Some of the people I climbed with on Mont Blanc kept talking about the Seven Summits. Not knowing what this was they informed me it was a challenge which involved summiting the highest mountain on each continent. I thought it sounded interesting but never thought I would attempt such a feat.

One friend who I kept in contact with was named Lisa. A Bostonian lawyer who had taken a few years off to climb the Seven Summits. Over the next couple of years we spoke of her adventures and she spurred me along with her charisma and encouragement.

Lisa and I on our first Mont Blanc attempt, this is as high as we made it. Only 1000 vertical meters from the top! We knew we couldn’t go on further

Once again I knew I would never do them all due to time, effort and cost but thought I may as well aim for some of the lower ones as I needed something to climb next.

The Seven

The Seven Summits in ascending order of altitude (but not ascending in difficulty!) are:

Australasia — Mt Kosciuszko: 2228m (7,310 ft) or Puncak Jaya (Carstenz Pyramid): 4884m (16,024ft).

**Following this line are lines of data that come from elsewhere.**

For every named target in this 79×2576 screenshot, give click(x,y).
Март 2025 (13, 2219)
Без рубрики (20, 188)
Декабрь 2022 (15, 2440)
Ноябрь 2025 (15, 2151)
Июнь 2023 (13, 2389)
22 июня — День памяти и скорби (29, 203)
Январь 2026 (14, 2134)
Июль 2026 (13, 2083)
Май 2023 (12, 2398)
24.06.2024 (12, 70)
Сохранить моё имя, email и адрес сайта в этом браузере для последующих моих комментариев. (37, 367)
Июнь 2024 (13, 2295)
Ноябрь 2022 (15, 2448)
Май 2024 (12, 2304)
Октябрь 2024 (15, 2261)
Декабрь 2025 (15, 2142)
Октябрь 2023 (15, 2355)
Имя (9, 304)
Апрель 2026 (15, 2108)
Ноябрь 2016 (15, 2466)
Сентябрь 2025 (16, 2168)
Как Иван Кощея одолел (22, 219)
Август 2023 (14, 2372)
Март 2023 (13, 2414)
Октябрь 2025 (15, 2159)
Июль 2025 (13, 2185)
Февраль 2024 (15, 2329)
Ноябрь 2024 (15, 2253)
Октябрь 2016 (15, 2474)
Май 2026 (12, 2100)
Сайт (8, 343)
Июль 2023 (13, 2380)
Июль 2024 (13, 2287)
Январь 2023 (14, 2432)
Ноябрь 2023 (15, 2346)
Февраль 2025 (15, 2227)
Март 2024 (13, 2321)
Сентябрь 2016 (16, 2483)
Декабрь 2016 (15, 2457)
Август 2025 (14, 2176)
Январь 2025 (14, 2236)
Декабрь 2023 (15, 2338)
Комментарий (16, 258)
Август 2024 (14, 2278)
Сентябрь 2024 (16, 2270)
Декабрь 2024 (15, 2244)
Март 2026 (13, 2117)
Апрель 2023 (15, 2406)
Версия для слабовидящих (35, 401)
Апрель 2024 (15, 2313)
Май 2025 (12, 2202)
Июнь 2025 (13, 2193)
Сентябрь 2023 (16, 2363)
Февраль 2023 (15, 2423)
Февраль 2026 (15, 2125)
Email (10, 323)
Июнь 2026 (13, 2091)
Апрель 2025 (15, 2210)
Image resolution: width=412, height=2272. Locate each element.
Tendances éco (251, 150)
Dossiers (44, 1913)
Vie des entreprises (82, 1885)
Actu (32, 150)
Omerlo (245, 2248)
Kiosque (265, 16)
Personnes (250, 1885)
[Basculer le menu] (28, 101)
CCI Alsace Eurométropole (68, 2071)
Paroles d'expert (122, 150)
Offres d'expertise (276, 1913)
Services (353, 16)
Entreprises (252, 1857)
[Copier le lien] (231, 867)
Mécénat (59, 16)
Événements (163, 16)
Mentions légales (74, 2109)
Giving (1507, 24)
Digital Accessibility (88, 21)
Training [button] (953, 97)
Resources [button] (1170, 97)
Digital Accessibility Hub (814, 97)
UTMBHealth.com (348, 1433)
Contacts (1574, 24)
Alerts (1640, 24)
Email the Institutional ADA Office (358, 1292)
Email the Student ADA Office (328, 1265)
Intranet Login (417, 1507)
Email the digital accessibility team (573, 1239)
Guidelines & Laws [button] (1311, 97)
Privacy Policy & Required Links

This hotly disputed topic depends on your interpretation of the word ‘Continent’ (there is no correct definition). A lot of people choose Carstenz Pyramid as Kosiuszko is not really much of a challenge and Carstenz is ‘close enough’ to the Australasian continent. I tend to agree.

Antarctica — Mt Vinson: 4892m (16,050 ft)

Europe (Russia) — Mt Elbrus: 5642m (18,510 ft)

Africa (Tanzania) — Mt Kilimanjaro: 5895m (19,341 ft)

North America (Alaska, USA) — Mt McKinley (Denali): 6194m (20,237 ft)

South America (Argentina) — Cerro Aconcagua: 6962m (22,841 ft)

Asia (Nepal) — Mt Everest: 8848m (29,029 ft)

False start

In 2009 Lisa mentioned she was going to climb Elbrus. I decided to tag along. I paid my fees, bought insurance, organised my equipment and a week before departure sprained my ankle whilst training for the peak. I cancelled my trip (got my money back thanks to the insurance) and Lisa had to go without me. She went on to complete the Seven Summits over the next couple of years. The girl was on a mission, nothing would slow her down!